## [WRITTEN PROBLEM]
Please update the listing below by replacing every "Output a click action" with "Return a click action" and leaving everything else unchanged.

--- GIVEN DATA ---

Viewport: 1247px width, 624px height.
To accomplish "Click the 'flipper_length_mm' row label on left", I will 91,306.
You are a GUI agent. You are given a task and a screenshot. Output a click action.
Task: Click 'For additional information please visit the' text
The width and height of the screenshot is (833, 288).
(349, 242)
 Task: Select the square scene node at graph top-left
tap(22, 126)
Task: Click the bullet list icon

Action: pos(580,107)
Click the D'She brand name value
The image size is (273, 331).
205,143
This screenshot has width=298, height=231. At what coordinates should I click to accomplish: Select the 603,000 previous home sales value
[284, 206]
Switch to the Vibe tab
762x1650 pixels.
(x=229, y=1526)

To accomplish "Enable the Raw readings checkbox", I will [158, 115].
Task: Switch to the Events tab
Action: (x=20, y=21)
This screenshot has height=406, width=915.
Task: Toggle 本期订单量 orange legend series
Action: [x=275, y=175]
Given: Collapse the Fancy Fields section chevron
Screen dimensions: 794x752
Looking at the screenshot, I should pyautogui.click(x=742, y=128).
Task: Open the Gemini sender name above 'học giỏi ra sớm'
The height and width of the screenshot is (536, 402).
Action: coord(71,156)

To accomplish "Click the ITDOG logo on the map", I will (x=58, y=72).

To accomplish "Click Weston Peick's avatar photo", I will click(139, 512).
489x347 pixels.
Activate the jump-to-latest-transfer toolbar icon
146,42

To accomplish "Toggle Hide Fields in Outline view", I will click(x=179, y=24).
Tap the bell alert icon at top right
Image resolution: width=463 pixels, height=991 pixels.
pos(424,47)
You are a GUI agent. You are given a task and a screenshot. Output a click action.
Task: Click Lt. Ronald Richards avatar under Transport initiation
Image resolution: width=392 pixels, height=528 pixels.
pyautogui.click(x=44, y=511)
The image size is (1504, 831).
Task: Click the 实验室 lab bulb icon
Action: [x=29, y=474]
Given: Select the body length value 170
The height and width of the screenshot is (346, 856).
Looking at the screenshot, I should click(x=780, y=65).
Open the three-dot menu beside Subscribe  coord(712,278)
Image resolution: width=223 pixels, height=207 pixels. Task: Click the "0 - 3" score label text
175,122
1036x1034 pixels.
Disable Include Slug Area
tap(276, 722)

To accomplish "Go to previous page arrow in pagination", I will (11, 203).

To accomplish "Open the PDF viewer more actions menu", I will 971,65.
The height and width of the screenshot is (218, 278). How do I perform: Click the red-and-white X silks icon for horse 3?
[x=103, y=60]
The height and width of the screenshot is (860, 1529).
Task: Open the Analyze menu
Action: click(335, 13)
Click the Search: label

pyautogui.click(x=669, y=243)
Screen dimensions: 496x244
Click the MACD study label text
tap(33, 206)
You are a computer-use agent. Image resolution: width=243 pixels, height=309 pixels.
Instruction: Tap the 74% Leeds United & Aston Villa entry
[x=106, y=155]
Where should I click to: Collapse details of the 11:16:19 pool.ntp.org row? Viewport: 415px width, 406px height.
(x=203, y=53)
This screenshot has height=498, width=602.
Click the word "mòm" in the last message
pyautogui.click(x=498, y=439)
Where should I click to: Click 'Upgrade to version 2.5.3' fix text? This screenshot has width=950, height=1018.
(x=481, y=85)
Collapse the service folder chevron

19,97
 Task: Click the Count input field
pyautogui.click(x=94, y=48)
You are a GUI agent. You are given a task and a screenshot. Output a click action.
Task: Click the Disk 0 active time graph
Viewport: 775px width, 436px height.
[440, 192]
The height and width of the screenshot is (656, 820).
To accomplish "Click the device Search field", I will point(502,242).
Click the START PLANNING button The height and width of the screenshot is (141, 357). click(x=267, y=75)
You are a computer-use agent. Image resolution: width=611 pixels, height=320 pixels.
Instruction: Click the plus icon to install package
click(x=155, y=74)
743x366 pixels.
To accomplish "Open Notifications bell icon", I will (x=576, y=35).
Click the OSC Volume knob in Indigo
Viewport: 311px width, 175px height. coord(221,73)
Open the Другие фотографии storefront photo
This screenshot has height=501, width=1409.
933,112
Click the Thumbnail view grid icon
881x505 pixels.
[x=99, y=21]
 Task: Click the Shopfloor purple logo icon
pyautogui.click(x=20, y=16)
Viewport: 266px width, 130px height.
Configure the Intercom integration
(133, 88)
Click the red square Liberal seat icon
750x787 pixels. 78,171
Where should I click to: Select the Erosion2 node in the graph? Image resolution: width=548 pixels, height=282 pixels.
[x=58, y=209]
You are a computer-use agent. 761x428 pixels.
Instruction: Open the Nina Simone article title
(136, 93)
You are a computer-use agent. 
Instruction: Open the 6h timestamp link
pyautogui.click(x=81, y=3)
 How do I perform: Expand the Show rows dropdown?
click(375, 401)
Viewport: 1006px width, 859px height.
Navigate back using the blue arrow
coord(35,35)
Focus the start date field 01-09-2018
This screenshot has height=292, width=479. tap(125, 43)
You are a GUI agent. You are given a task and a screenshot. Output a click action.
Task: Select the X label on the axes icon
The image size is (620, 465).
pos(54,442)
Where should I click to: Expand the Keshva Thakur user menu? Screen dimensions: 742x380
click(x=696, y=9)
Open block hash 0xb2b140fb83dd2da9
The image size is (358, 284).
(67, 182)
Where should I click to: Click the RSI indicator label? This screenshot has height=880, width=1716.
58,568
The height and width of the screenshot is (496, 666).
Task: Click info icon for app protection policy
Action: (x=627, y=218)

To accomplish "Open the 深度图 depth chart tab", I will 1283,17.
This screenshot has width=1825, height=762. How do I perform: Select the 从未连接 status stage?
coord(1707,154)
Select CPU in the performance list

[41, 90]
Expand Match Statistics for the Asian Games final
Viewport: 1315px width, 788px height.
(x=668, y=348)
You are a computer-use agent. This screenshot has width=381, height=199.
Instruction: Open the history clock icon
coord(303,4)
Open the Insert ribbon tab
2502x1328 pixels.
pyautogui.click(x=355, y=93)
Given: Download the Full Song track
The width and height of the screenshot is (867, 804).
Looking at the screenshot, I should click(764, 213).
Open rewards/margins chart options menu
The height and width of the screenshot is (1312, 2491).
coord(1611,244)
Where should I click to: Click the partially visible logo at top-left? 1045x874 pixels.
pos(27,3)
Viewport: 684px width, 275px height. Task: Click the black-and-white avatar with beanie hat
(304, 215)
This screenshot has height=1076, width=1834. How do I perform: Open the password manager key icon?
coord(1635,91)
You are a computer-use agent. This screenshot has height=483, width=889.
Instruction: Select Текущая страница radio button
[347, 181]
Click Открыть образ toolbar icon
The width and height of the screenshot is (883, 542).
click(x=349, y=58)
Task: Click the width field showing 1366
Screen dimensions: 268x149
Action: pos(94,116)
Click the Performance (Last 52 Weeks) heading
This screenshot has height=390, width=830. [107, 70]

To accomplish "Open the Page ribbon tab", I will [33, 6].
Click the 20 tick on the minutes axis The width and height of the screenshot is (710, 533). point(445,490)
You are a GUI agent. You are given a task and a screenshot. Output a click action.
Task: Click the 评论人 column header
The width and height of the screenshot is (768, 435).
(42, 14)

---

## [EXERCISE ANSWER]
Viewport: 1247px width, 624px height.
To accomplish "Click the 'flipper_length_mm' row label on left", I will 91,306.
You are a GUI agent. You are given a task and a screenshot. Return a click action.
Task: Click 'For additional information please visit the' text
The width and height of the screenshot is (833, 288).
(349, 242)
 Task: Select the square scene node at graph top-left
tap(22, 126)
Task: Click the bullet list icon

Action: pos(580,107)
Click the D'She brand name value
The image size is (273, 331).
205,143
This screenshot has width=298, height=231. At what coordinates should I click to accomplish: Select the 603,000 previous home sales value
[284, 206]
Switch to the Vibe tab
762x1650 pixels.
(x=229, y=1526)

To accomplish "Enable the Raw readings checkbox", I will [158, 115].
Task: Switch to the Events tab
Action: (x=20, y=21)
This screenshot has height=406, width=915.
Task: Toggle 本期订单量 orange legend series
Action: [x=275, y=175]
Given: Collapse the Fancy Fields section chevron
Screen dimensions: 794x752
Looking at the screenshot, I should pyautogui.click(x=742, y=128).
Task: Open the Gemini sender name above 'học giỏi ra sớm'
The height and width of the screenshot is (536, 402).
Action: coord(71,156)

To accomplish "Click the ITDOG logo on the map", I will (x=58, y=72).

To accomplish "Click Weston Peick's avatar photo", I will click(139, 512).
489x347 pixels.
Activate the jump-to-latest-transfer toolbar icon
146,42

To accomplish "Toggle Hide Fields in Outline view", I will click(x=179, y=24).
Tap the bell alert icon at top right
Image resolution: width=463 pixels, height=991 pixels.
pos(424,47)
You are a GUI agent. You are given a task and a screenshot. Return a click action.
Task: Click Lt. Ronald Richards avatar under Transport initiation
Image resolution: width=392 pixels, height=528 pixels.
pyautogui.click(x=44, y=511)
The image size is (1504, 831).
Task: Click the 实验室 lab bulb icon
Action: [x=29, y=474]
Given: Select the body length value 170
The height and width of the screenshot is (346, 856).
Looking at the screenshot, I should click(x=780, y=65).
Open the three-dot menu beside Subscribe  coord(712,278)
Image resolution: width=223 pixels, height=207 pixels. Task: Click the "0 - 3" score label text
175,122
1036x1034 pixels.
Disable Include Slug Area
tap(276, 722)

To accomplish "Go to previous page arrow in pagination", I will (11, 203).

To accomplish "Open the PDF viewer more actions menu", I will 971,65.
The height and width of the screenshot is (218, 278). How do I perform: Click the red-and-white X silks icon for horse 3?
[x=103, y=60]
The height and width of the screenshot is (860, 1529).
Task: Open the Analyze menu
Action: click(335, 13)
Click the Search: label

pyautogui.click(x=669, y=243)
Screen dimensions: 496x244
Click the MACD study label text
tap(33, 206)
You are a computer-use agent. Image resolution: width=243 pixels, height=309 pixels.
Instruction: Tap the 74% Leeds United & Aston Villa entry
[x=106, y=155]
Where should I click to: Collapse details of the 11:16:19 pool.ntp.org row? Viewport: 415px width, 406px height.
(x=203, y=53)
This screenshot has height=498, width=602.
Click the word "mòm" in the last message
pyautogui.click(x=498, y=439)
Where should I click to: Click 'Upgrade to version 2.5.3' fix text? This screenshot has width=950, height=1018.
(x=481, y=85)
Collapse the service folder chevron

19,97
 Task: Click the Count input field
pyautogui.click(x=94, y=48)
You are a GUI agent. You are given a task and a screenshot. Return a click action.
Task: Click the Disk 0 active time graph
Viewport: 775px width, 436px height.
[440, 192]
The height and width of the screenshot is (656, 820).
To accomplish "Click the device Search field", I will point(502,242).
Click the START PLANNING button The height and width of the screenshot is (141, 357). click(x=267, y=75)
You are a computer-use agent. Image resolution: width=611 pixels, height=320 pixels.
Instruction: Click the plus icon to install package
click(x=155, y=74)
743x366 pixels.
To accomplish "Open Notifications bell icon", I will (x=576, y=35).
Click the OSC Volume knob in Indigo
Viewport: 311px width, 175px height. coord(221,73)
Open the Другие фотографии storefront photo
This screenshot has height=501, width=1409.
933,112
Click the Thumbnail view grid icon
881x505 pixels.
[x=99, y=21]
 Task: Click the Shopfloor purple logo icon
pyautogui.click(x=20, y=16)
Viewport: 266px width, 130px height.
Configure the Intercom integration
(133, 88)
Click the red square Liberal seat icon
750x787 pixels. 78,171
Where should I click to: Select the Erosion2 node in the graph? Image resolution: width=548 pixels, height=282 pixels.
[x=58, y=209]
You are a computer-use agent. 761x428 pixels.
Instruction: Open the Nina Simone article title
(136, 93)
You are a computer-use agent. 
Instruction: Open the 6h timestamp link
pyautogui.click(x=81, y=3)
 How do I perform: Expand the Show rows dropdown?
click(375, 401)
Viewport: 1006px width, 859px height.
Navigate back using the blue arrow
coord(35,35)
Focus the start date field 01-09-2018
This screenshot has height=292, width=479. tap(125, 43)
You are a GUI agent. You are given a task and a screenshot. Return a click action.
Task: Select the X label on the axes icon
The image size is (620, 465).
pos(54,442)
Where should I click to: Expand the Keshva Thakur user menu? Screen dimensions: 742x380
click(x=696, y=9)
Open block hash 0xb2b140fb83dd2da9
The image size is (358, 284).
(67, 182)
Where should I click to: Click the RSI indicator label? This screenshot has height=880, width=1716.
58,568
The height and width of the screenshot is (496, 666).
Task: Click info icon for app protection policy
Action: (x=627, y=218)

To accomplish "Open the 深度图 depth chart tab", I will 1283,17.
This screenshot has width=1825, height=762. How do I perform: Select the 从未连接 status stage?
coord(1707,154)
Select CPU in the performance list

[41, 90]
Expand Match Statistics for the Asian Games final
Viewport: 1315px width, 788px height.
(x=668, y=348)
You are a computer-use agent. This screenshot has width=381, height=199.
Instruction: Open the history clock icon
coord(303,4)
Open the Insert ribbon tab
2502x1328 pixels.
pyautogui.click(x=355, y=93)
Given: Download the Full Song track
The width and height of the screenshot is (867, 804).
Looking at the screenshot, I should click(764, 213).
Open rewards/margins chart options menu
The height and width of the screenshot is (1312, 2491).
coord(1611,244)
Where should I click to: Click the partially visible logo at top-left? 1045x874 pixels.
pos(27,3)
Viewport: 684px width, 275px height. Task: Click the black-and-white avatar with beanie hat
(304, 215)
This screenshot has height=1076, width=1834. How do I perform: Open the password manager key icon?
coord(1635,91)
You are a computer-use agent. This screenshot has height=483, width=889.
Instruction: Select Текущая страница radio button
[347, 181]
Click Открыть образ toolbar icon
The width and height of the screenshot is (883, 542).
click(x=349, y=58)
Task: Click the width field showing 1366
Screen dimensions: 268x149
Action: pos(94,116)
Click the Performance (Last 52 Weeks) heading
This screenshot has height=390, width=830. [107, 70]

To accomplish "Open the Page ribbon tab", I will [33, 6].
Click the 20 tick on the minutes axis The width and height of the screenshot is (710, 533). point(445,490)
You are a GUI agent. You are given a task and a screenshot. Return a click action.
Task: Click the 评论人 column header
The width and height of the screenshot is (768, 435).
(42, 14)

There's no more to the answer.